Le paragraphe VII tend à modifier le premier alinéa de l'article L. 322-1 afin d'autoriser le comptable du Trésor à faire directement opposition au transfert du certificat d'immatriculation, sans passer par l'intermédiaire du procureur de la République, ce dernier étant simplement informé de l'opposition ainsi formée.

Le paragraphe VI a pour objet d'opérer une coordination à la fin de l'article, en précisant que la réclamation doit être formée selon les modalités et dans les délais prévus par les articles 529-10 et 530 du code de procédure pénale à peine d'irrecevabilité.
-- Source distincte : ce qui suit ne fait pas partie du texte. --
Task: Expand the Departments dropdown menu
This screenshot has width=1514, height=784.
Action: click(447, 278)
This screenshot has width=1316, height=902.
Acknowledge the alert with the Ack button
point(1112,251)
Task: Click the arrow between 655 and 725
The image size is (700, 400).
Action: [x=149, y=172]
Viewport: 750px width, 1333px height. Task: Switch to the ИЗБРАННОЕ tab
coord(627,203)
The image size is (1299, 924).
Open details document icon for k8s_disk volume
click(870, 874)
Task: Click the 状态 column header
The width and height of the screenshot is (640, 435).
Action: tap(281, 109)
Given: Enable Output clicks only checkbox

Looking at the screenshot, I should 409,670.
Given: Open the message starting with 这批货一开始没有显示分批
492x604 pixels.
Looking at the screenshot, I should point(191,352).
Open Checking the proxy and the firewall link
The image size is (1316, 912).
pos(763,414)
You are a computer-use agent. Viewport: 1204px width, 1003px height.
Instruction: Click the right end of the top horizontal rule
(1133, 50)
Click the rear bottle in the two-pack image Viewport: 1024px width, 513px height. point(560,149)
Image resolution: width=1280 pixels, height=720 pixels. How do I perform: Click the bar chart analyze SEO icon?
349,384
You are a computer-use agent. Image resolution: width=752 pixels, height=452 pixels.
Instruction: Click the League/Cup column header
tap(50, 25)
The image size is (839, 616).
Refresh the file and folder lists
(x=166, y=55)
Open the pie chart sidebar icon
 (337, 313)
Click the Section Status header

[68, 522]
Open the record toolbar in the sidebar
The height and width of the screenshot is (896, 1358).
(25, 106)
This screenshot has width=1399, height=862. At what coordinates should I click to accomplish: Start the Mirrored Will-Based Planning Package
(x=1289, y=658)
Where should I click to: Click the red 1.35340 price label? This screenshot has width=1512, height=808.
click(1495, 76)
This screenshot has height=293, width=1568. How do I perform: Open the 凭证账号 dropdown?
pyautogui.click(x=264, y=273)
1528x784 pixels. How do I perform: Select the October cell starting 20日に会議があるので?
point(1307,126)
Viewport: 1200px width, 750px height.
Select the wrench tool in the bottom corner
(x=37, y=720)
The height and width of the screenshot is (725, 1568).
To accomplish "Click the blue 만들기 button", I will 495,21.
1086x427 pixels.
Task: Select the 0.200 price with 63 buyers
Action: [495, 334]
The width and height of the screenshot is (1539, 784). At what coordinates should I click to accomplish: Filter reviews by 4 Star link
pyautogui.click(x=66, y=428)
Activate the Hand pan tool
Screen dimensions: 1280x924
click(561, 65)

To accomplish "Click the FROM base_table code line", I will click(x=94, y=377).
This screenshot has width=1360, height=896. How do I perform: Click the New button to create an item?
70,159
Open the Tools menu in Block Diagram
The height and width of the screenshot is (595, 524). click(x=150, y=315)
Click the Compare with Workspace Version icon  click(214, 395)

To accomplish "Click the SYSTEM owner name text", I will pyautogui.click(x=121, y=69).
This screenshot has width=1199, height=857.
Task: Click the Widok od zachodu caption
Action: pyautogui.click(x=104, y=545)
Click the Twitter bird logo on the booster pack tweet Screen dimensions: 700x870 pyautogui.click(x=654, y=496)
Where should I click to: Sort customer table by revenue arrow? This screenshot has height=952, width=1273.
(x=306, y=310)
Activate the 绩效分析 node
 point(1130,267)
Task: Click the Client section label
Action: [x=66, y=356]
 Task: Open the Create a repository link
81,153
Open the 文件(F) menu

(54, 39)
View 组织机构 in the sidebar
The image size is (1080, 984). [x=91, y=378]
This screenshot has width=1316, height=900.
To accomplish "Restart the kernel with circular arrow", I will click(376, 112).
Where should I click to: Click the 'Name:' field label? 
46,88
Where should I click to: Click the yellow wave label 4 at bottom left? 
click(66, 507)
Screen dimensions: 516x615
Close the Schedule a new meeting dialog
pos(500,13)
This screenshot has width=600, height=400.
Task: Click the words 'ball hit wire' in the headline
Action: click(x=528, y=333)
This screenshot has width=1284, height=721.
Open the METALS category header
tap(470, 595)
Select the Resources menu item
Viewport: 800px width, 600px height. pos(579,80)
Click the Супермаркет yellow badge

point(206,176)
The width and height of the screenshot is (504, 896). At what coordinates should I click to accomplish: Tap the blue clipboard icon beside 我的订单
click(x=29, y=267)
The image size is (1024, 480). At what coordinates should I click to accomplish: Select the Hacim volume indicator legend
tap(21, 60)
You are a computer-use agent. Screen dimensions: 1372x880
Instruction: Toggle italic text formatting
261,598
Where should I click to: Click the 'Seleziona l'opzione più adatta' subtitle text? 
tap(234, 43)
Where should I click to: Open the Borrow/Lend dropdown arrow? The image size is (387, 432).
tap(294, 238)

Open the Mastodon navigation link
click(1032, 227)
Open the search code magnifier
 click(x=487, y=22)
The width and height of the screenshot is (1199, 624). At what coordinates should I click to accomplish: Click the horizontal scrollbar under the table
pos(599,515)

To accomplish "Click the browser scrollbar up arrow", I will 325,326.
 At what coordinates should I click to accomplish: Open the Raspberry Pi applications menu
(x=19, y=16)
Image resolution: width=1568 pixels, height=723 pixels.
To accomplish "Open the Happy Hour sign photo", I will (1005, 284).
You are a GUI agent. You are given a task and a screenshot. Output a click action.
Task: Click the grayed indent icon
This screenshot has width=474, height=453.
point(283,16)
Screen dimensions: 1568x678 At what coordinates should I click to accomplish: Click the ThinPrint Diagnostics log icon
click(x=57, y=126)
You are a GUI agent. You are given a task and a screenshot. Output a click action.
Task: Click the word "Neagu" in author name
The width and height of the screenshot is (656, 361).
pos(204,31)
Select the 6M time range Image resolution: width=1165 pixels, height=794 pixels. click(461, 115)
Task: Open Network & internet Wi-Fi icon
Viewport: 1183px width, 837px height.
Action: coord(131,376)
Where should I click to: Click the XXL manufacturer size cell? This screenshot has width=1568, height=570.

Votre commission vous propose d'adopter l'article 7 ainsi modifié.

Article 7 bis
Rapport sur l'utilisation du produit des amendes

Le présent article, inséré dans le projet de loi par l'Assemblée nationale à l'initiative de M. Hervé Mariton, prévoit que le Gouvernement présente au Parlement, chaque année, un rapport sur les conditions d'utilisation du produit des amendes engendrées par les infractions au code de la route. Le rapport devrait préciser en particulier la répartition entre l'Etat et les collectivités locales ainsi que les conditions effectives d'affectation de ce produit à des actions de sécurité routière.

Ce dispositif tend à conforter les conclusions du comité interministériel de sécurité routière aux termes desquelles « le produit des amendes issues du contrôle automatisé permettra d'autofinancer le déploiement des matériels ».

Votre commission vous propose d'adopter l'article 7 bis sans modification.